A prism is a three-dimensional object where the two ends are identical. A rectangular prism is one where the sides and ends are all rectangles.

All the prisms we look at in high school math courses are also right ones, where sides meet each other at 90°, so this page is really about right rectangular prisms. For simplicity when you're first learning about them, we'll often just call them rectangular boxes.

Here's a box that is 3 cm wide, 4 cm long, and 5 cm tall.

We want to find the volume of this prism,
which is the number of cubic centimetres it will hold.

One cubic centimetre (1 cm3)

One way to find the volume would be to show the diagram made up of individual cubic centimetres:



There are five layers, corresponding to the height h = 5.

Each layer is a rectangle, 3 cm wide and 4 long.


Each of these layers has 4 x 3 = 12 cubic centimetres

Altogether, the 5 layers contain 4 x 3 x 5 = 60 cm3.

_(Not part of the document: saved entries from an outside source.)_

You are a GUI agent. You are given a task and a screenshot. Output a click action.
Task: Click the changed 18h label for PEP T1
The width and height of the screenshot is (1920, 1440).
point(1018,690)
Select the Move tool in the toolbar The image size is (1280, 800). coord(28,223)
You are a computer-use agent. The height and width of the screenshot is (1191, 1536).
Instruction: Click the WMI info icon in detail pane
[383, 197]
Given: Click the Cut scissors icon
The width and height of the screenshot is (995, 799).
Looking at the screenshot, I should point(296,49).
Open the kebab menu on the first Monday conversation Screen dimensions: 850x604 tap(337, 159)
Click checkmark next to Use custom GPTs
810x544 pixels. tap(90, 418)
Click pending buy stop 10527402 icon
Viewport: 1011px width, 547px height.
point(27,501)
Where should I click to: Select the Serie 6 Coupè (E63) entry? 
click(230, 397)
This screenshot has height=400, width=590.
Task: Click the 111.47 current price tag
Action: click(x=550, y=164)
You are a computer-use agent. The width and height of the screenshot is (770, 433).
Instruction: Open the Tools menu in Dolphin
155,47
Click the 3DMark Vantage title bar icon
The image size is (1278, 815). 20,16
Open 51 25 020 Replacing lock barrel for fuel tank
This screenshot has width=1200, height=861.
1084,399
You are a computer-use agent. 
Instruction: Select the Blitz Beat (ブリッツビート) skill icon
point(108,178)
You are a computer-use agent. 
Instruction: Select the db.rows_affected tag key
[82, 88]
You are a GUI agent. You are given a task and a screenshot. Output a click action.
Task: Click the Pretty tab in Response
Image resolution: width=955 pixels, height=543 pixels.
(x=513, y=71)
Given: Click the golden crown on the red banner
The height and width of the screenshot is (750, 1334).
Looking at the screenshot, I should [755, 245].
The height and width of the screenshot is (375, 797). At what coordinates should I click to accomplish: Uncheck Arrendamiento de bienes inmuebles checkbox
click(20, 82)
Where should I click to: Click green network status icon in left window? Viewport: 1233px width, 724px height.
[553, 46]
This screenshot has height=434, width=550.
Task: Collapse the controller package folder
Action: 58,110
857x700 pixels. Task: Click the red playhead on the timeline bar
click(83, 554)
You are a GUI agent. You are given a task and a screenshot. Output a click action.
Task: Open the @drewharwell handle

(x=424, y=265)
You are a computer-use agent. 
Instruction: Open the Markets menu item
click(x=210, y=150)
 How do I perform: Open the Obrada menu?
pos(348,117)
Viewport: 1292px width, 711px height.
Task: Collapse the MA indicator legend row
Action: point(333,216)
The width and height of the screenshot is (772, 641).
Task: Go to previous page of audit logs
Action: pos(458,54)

I think you've realized that there's a much quicker method, one that doesn't require that you draw a detailed picture.
We can get the volume by multiplying the sides:

Volume = Length x Width x Height

V = 4 x 3 x 5

V = 60 cm3


This shortcut is a formula:

Volume of a Rectangular Prism
V = L · W · H


Here's an example using the formula:

V = L · W · H
V = 7 x 5 x 2
V = 70 cm3


Here's one where you have to find a missing side:

The volume of this box is 96 cm3.
How big is the missing length x?

Always start with the formula, and fill in what you know:

V = L · W · H
96 = x ·3 · 8 and solve:
96 = x · 24
96/24 = x
4 = x


The next example: find side x

V = L · W · H
300 = 12 · x · x
300 = 12 · x2
300/12 = x2
25 = x2
5 = x  by doing a square root


The final example: find the volume



V = L · W · H
V = 6 · 11 · 3   (just one of each)
V = 198 cm3

NOTE:
You don't need to worry about which is which when you're filling in L, W and H. By standing the shape on its end or on a side, all the names will switch anyway ... a height becomes a length, a width becomes a height, and so on.  Just fill in the three numbers in whatever spots you want.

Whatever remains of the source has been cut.